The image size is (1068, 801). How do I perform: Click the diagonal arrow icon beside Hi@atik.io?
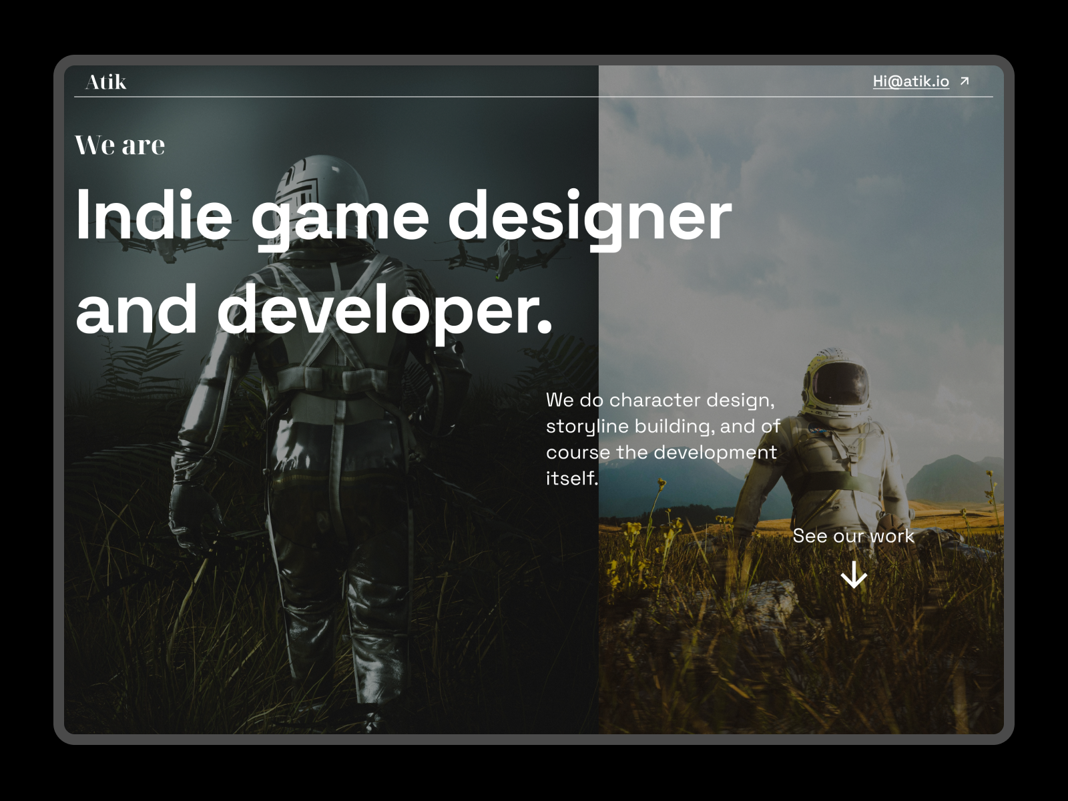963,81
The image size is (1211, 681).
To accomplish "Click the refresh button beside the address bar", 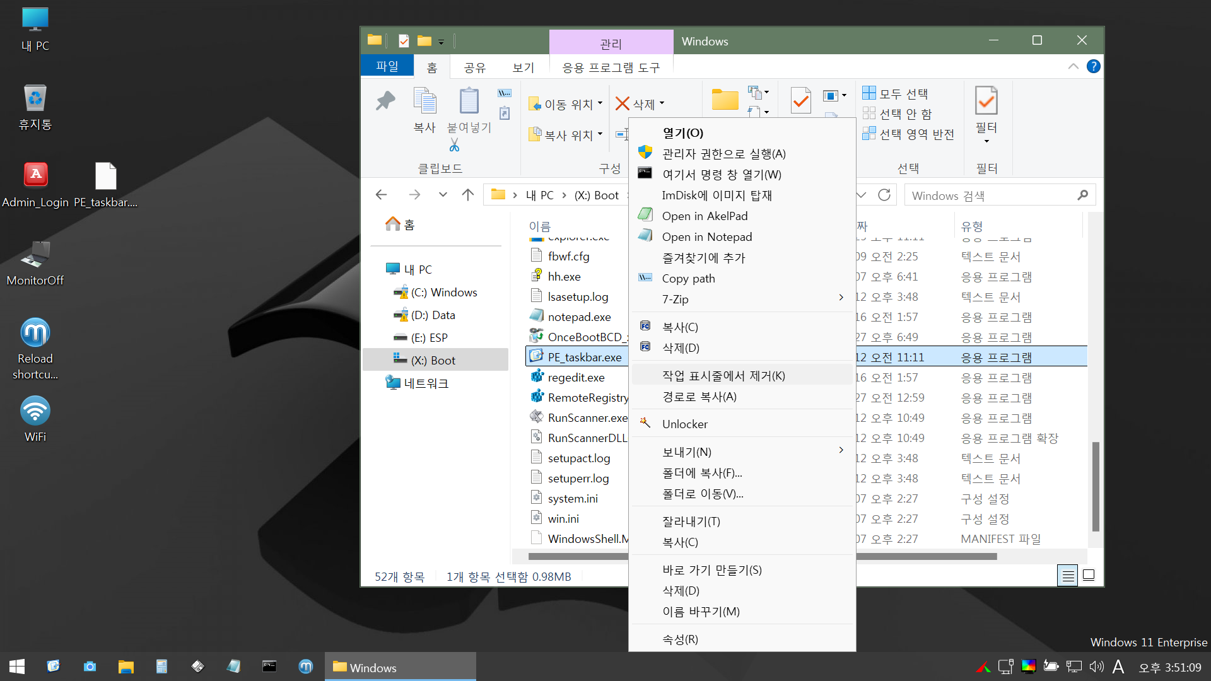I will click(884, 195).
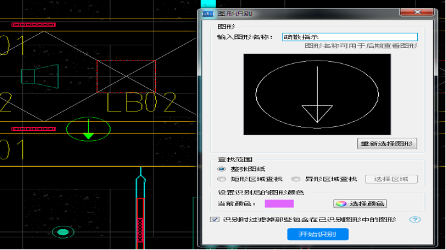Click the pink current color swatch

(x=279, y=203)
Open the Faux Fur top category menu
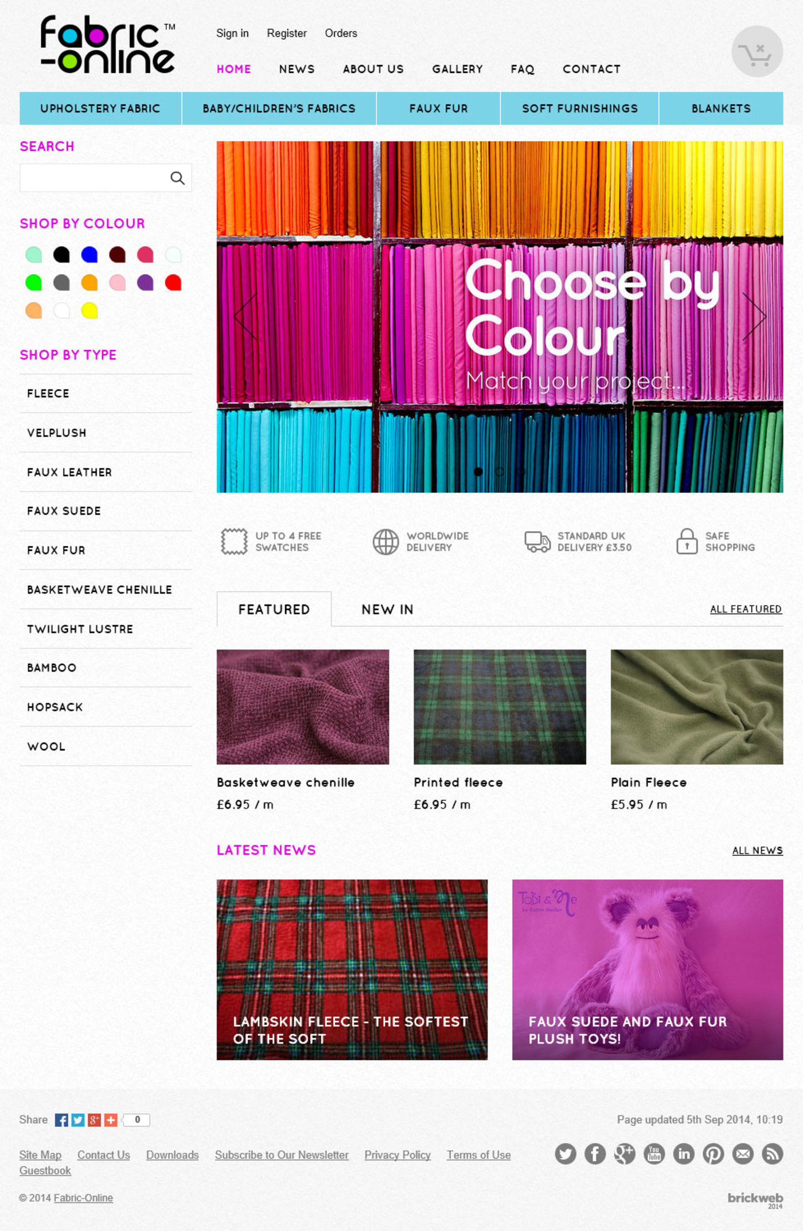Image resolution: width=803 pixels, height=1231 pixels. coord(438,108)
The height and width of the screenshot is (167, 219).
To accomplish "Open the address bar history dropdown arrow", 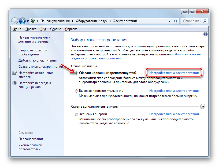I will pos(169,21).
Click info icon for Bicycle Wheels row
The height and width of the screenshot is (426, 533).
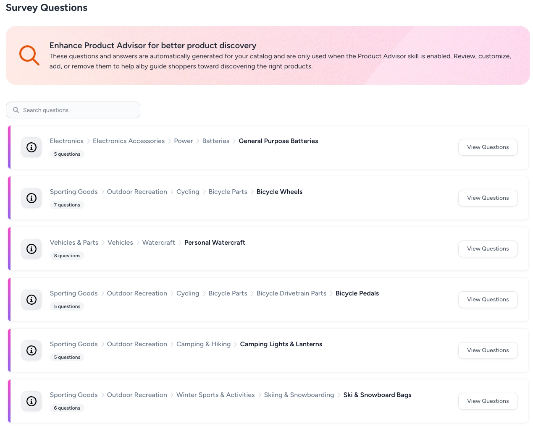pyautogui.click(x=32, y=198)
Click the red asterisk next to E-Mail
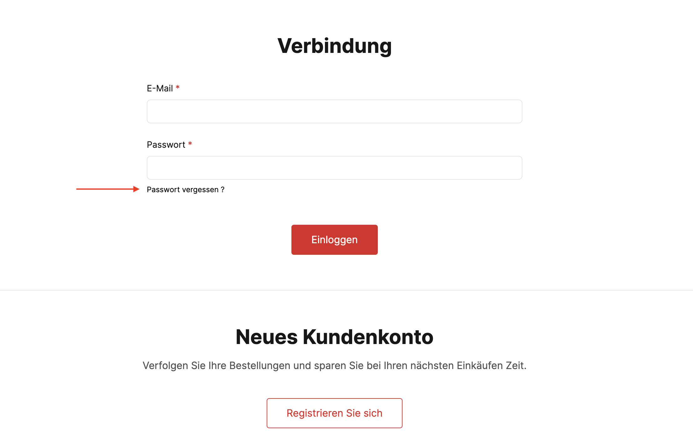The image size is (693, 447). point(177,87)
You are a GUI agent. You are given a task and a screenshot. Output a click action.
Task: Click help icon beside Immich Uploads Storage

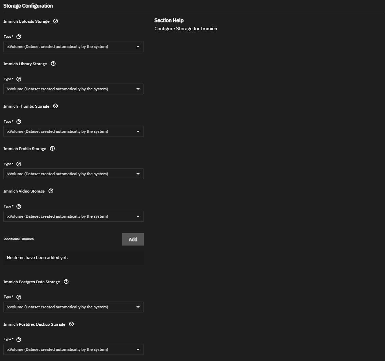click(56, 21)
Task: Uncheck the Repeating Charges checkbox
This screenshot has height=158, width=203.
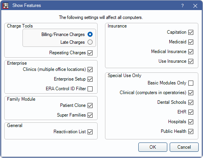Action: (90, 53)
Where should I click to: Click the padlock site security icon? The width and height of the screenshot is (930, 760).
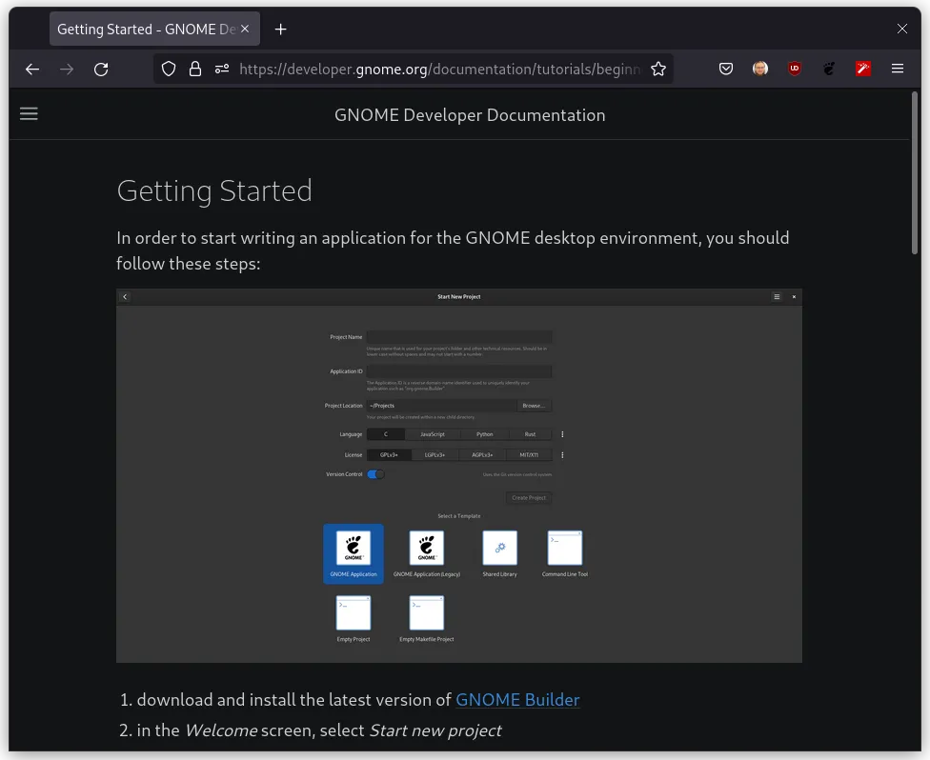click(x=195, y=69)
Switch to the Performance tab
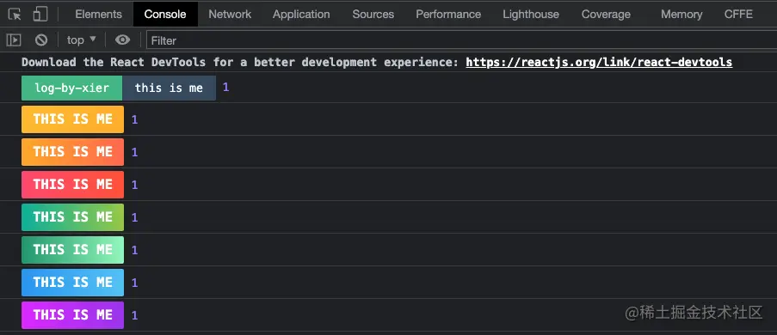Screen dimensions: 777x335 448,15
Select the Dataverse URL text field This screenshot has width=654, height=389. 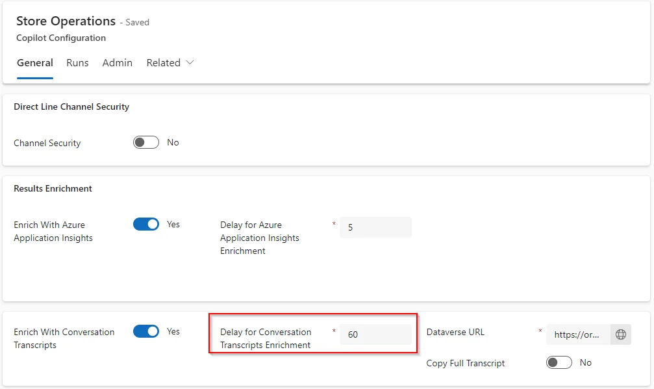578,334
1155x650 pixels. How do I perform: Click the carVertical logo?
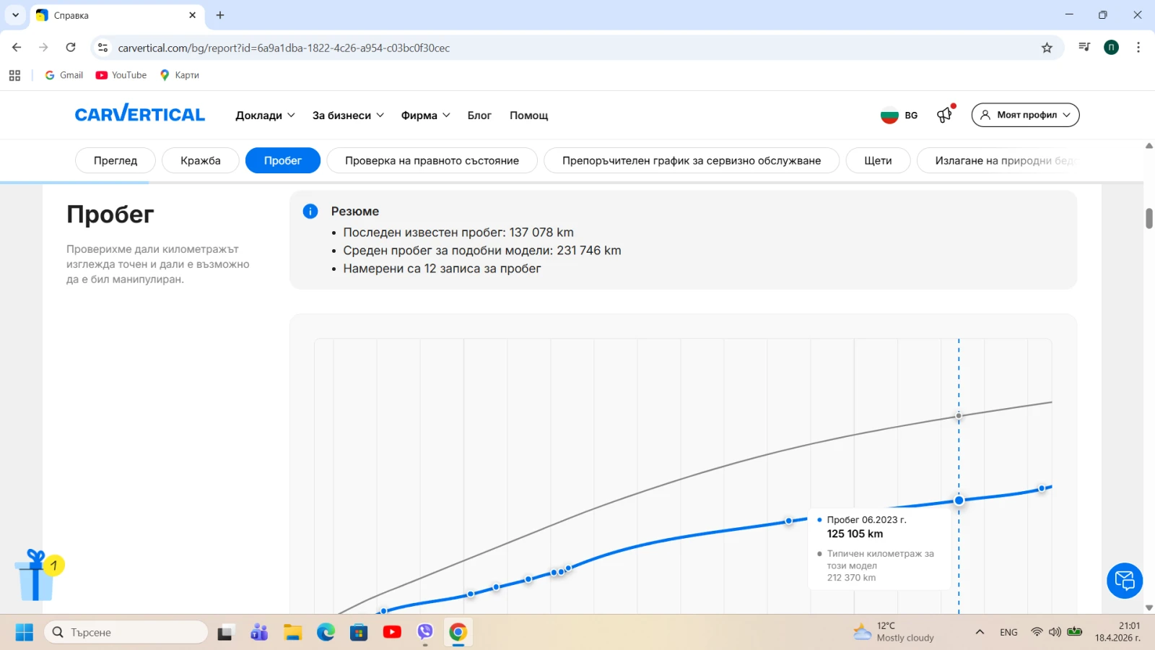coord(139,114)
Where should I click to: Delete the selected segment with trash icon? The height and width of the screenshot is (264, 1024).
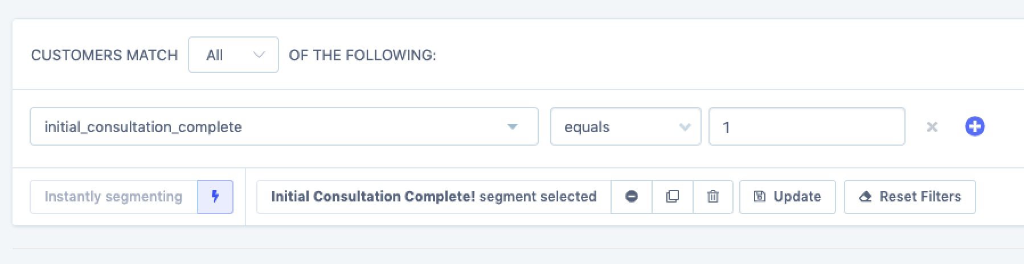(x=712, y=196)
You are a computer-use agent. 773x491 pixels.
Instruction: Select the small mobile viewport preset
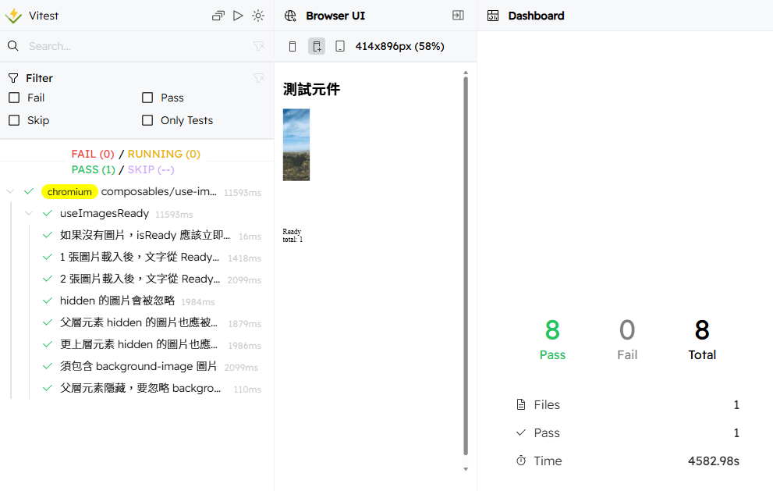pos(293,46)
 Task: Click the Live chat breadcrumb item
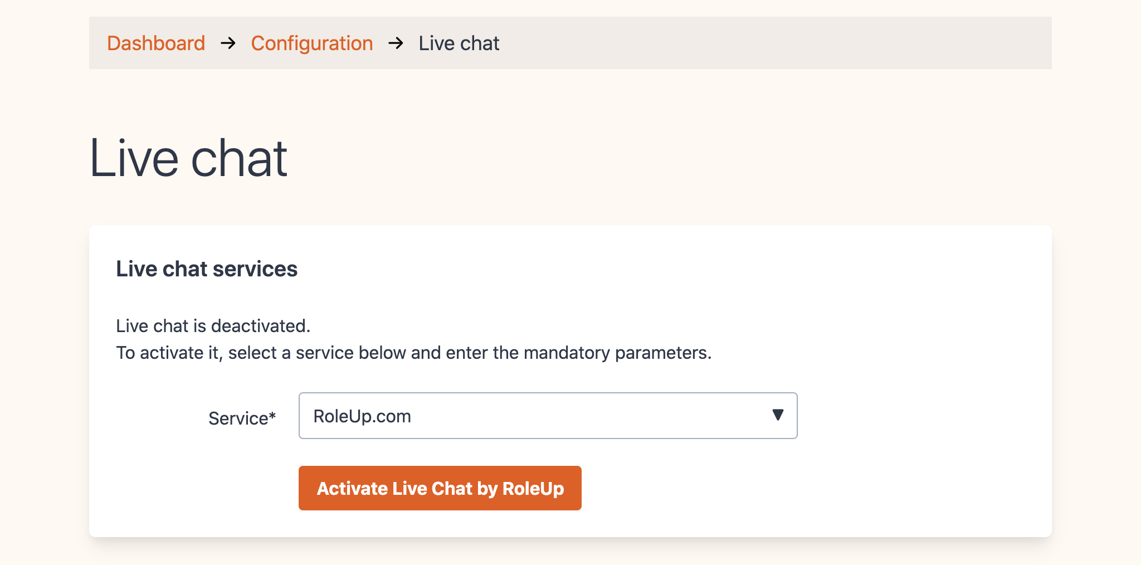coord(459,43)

########################################

**PROBLEM DETAILS:** Starting with the line that contains "Where should I click to: Delete" and going on through the end of the data, write those lines again with "breadcrumb item" switched to "breadcrumb link" and nothing else changed. Leave out the pictures.

**OUTPUT BELOW:**
Where should I click to: Delete the selected segment with trash icon? The height and width of the screenshot is (264, 1024).
(x=712, y=196)
You are a computer-use agent. 773x491 pixels.
Instruction: Select the small mobile viewport preset
pos(293,46)
 Task: Click the Live chat breadcrumb link
coord(459,43)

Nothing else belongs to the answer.